##### Raw data #####

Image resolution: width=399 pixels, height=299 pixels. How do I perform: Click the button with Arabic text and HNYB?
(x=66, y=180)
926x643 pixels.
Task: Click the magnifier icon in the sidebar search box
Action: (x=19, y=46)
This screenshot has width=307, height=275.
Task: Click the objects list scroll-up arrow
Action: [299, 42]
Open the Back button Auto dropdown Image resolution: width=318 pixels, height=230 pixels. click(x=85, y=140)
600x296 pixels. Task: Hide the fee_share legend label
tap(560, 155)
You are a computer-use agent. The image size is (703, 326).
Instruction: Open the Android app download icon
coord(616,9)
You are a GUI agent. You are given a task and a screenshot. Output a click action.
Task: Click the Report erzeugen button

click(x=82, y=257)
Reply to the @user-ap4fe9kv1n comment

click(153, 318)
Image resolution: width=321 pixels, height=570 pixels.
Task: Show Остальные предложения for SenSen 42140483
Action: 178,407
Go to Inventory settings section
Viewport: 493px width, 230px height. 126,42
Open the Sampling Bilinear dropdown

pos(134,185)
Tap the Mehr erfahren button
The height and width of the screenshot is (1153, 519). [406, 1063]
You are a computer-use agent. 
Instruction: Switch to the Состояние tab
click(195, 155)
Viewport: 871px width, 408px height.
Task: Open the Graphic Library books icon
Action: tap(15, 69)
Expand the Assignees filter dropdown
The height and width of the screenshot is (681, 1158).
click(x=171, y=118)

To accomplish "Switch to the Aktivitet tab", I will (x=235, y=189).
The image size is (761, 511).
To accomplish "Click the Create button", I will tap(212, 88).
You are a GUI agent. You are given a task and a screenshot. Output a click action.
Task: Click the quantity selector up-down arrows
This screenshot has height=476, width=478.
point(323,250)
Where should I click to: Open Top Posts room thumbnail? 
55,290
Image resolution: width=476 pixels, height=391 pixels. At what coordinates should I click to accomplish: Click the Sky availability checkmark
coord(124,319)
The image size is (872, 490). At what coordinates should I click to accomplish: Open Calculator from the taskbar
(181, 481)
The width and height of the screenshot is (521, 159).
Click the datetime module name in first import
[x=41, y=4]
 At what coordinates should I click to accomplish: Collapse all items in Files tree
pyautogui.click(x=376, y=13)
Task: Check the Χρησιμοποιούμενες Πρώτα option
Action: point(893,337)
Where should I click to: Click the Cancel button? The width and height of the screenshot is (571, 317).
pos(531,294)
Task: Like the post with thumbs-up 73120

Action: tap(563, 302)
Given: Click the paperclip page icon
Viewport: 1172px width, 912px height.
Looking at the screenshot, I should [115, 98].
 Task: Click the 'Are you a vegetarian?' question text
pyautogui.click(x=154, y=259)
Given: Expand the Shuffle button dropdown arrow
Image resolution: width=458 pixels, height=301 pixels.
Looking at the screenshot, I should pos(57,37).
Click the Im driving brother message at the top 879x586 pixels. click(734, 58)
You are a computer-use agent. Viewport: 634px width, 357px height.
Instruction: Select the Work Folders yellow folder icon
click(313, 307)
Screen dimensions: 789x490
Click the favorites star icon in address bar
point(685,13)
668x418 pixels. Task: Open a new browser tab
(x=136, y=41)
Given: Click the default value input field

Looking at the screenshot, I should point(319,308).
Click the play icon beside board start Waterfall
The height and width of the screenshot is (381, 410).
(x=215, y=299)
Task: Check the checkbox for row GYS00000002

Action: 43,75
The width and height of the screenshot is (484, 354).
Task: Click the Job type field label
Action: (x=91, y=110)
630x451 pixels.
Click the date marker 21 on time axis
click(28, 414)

#####

Please find, in the entries above, every line where "computer" occurs, and copy it.

▶ [Completed task]:
You are a computer-use agent. The image size is (703, 326).
You are a computer-use agent. 
You are a computer-use agent. Viewport: 634px width, 357px height.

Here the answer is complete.